Ivan senchenko

senchenko, Ivan Efimovich

 

Born Jan. 30 (Feb. 12), 1901, in the village of Natal’ino, in what is now Krasnograd Raion, Kharkov Oblast; died Nov. 9, 1975, in Kiev. Soviet Ukrainian writer.

Senchenko graduated from the Kharkov Institute of Public Education in 1928. He subsequently taught and worked in a factory; later he became a journalist. First published in 1921, he is the author of the novels Metalworkers (1932). On the Eve (1938), and His Generation (1947) and several books of essays, short stories, and children’s novellas.
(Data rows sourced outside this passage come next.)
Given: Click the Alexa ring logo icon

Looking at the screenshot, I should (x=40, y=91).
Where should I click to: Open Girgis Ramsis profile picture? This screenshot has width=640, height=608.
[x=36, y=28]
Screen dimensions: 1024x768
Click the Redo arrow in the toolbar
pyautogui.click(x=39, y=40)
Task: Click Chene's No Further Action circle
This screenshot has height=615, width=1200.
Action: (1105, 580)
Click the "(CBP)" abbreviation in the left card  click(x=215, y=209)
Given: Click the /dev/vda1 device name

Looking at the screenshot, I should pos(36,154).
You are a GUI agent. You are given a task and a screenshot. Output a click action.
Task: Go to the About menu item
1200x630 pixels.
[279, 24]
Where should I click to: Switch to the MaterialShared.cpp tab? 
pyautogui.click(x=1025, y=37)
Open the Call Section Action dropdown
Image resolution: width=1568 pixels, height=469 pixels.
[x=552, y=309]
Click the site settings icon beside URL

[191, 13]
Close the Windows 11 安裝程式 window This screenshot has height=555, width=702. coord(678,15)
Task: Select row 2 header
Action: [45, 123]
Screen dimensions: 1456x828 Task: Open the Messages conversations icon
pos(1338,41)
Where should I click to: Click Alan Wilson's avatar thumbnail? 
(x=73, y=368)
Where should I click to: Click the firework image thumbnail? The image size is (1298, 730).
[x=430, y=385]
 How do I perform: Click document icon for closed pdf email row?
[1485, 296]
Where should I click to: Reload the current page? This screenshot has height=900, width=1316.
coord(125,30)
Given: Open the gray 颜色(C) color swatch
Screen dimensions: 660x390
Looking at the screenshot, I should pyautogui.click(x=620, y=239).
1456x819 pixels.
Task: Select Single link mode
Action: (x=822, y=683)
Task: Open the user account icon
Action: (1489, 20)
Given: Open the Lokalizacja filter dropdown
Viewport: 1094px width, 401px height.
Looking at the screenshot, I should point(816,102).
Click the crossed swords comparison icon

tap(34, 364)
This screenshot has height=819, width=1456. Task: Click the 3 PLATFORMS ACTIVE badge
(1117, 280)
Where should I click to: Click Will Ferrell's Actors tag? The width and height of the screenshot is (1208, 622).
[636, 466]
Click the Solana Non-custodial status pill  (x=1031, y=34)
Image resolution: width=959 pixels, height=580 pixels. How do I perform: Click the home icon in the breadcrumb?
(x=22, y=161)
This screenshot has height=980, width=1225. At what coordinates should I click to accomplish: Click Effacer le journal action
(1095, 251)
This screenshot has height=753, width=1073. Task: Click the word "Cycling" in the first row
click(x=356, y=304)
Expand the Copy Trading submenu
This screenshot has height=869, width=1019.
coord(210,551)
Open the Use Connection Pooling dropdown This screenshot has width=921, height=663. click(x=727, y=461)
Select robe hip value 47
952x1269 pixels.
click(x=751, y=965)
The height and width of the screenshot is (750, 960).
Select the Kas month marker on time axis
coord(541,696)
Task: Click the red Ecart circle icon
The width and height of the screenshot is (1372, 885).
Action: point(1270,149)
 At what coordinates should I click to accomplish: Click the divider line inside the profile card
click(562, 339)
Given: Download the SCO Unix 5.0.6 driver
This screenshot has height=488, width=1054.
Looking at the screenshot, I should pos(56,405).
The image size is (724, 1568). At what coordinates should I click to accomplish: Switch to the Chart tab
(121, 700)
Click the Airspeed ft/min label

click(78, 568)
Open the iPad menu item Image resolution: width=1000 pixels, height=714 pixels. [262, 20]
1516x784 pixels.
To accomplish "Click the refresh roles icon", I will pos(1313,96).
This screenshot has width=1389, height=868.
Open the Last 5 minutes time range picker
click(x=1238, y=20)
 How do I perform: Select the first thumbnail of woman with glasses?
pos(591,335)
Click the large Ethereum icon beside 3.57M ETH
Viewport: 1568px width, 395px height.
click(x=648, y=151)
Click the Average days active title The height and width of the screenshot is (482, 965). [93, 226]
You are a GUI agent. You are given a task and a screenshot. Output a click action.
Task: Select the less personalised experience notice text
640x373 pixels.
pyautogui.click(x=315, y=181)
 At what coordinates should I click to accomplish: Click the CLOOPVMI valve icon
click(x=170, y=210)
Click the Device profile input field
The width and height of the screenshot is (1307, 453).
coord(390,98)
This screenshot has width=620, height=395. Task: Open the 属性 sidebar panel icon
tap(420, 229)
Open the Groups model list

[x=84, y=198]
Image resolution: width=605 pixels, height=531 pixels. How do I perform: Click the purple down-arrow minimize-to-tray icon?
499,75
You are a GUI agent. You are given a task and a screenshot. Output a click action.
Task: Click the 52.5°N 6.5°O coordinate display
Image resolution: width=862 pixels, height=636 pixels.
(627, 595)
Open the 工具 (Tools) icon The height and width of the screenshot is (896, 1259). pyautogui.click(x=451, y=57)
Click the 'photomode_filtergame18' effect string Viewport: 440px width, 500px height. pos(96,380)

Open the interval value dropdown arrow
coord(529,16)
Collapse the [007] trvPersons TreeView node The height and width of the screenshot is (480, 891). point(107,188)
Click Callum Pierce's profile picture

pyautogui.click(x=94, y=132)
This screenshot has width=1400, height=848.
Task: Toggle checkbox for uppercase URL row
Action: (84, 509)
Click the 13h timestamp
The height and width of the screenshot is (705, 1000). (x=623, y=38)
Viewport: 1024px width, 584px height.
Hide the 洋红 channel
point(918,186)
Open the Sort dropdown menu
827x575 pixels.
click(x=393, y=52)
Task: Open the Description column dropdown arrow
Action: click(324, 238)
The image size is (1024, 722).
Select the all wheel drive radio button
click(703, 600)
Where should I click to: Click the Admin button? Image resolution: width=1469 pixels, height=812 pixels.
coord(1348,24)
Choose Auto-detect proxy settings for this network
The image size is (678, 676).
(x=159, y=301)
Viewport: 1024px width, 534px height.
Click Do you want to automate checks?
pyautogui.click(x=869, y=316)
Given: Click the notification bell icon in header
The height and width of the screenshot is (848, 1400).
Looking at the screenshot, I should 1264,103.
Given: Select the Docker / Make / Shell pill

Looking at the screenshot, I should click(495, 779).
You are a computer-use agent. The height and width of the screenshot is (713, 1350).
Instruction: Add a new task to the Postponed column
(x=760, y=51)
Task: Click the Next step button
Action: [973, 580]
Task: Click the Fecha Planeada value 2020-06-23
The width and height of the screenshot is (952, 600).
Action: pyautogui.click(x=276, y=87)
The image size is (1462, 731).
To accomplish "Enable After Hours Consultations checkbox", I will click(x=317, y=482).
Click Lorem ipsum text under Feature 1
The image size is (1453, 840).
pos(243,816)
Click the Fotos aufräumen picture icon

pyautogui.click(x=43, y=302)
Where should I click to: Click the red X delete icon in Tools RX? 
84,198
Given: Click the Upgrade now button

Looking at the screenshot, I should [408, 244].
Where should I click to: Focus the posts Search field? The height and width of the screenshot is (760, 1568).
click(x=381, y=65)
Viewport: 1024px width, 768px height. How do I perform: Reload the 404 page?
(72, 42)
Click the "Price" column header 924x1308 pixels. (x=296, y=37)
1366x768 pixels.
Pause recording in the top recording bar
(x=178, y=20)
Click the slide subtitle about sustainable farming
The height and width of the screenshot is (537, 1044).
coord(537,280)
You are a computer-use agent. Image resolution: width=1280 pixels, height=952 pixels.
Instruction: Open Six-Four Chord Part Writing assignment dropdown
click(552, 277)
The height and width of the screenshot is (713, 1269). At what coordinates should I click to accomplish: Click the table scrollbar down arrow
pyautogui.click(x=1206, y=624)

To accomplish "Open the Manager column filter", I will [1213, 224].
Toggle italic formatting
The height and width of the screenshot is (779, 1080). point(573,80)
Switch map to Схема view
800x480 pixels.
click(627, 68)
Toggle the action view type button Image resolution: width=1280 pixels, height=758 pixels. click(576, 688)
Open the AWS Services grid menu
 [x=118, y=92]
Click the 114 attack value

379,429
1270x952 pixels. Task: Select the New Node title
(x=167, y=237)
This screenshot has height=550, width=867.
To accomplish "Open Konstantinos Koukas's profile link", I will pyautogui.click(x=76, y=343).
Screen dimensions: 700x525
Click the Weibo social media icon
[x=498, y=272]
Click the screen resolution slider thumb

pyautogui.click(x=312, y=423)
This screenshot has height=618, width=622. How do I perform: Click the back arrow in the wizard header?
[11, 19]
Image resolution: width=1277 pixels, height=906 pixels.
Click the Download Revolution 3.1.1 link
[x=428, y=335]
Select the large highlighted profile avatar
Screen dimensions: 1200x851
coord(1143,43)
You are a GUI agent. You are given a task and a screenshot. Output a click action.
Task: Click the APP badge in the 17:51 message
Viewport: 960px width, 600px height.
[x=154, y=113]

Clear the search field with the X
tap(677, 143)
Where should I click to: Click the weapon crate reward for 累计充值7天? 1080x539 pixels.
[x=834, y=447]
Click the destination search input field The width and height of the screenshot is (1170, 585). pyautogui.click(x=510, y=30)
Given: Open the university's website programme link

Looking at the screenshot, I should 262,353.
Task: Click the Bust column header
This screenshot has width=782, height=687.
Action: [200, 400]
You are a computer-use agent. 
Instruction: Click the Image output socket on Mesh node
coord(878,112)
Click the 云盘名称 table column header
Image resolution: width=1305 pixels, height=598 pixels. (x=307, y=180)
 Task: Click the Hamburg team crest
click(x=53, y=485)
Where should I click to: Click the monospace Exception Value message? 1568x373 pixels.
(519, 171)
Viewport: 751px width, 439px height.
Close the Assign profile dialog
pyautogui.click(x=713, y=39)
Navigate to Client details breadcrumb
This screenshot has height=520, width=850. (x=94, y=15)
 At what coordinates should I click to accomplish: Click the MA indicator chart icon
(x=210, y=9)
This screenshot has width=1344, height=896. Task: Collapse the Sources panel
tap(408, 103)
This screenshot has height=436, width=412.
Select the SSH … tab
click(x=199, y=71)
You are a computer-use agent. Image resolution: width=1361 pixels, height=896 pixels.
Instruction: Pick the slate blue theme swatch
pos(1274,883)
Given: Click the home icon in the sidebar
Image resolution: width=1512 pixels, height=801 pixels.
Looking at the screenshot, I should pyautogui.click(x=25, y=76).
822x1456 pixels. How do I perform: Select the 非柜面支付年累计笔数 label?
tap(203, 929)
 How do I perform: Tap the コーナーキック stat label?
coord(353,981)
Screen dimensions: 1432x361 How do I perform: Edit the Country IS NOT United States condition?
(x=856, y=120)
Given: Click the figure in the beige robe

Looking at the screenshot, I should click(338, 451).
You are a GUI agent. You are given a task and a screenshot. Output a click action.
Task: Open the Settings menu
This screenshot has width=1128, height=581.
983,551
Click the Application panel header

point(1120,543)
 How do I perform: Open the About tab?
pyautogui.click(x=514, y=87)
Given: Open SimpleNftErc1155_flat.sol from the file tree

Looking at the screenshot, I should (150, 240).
He did his best writing in the genre of the lyrical, psychological short story about contemporary peasant life; examples in this genre include the collections The Rows of Oaks (1929), The Commune (1932). Novellas (1940), and Journey to Krasnograd (1973). He was equally successful with his short stories about the lives of workers, such as those in the collections Rubin on Solomianka (1957) and On the Batyi Mountain (1960). He translated into Ukrainian works by A. N. Radishchev, A. S. Pushkin, N. V. Gogol, M. Gorky, and others. Senchenko was awarded the Order of the Badge of Honor.

WORKS

Vybrani tvory, vols. 1–2. [Introductory article by M. Ostryk.] Kiev, 1971.
Tsvit korolevyi. [Introductory article by P. Kolesnyk.] Kiev, 1967.
In Russian translation:
Rubin na Solomianke: Povest’i rasskazy. Moscow, 1962.
Vishnevyi listok: Rasskazy. [Foreword by I. Pitliar.] Moscow, 1967.

REFERENCE

Ukrains’kipys’mennyky: Biobibliografichnyi slovnyk, vol. 5. Kiev, 1965.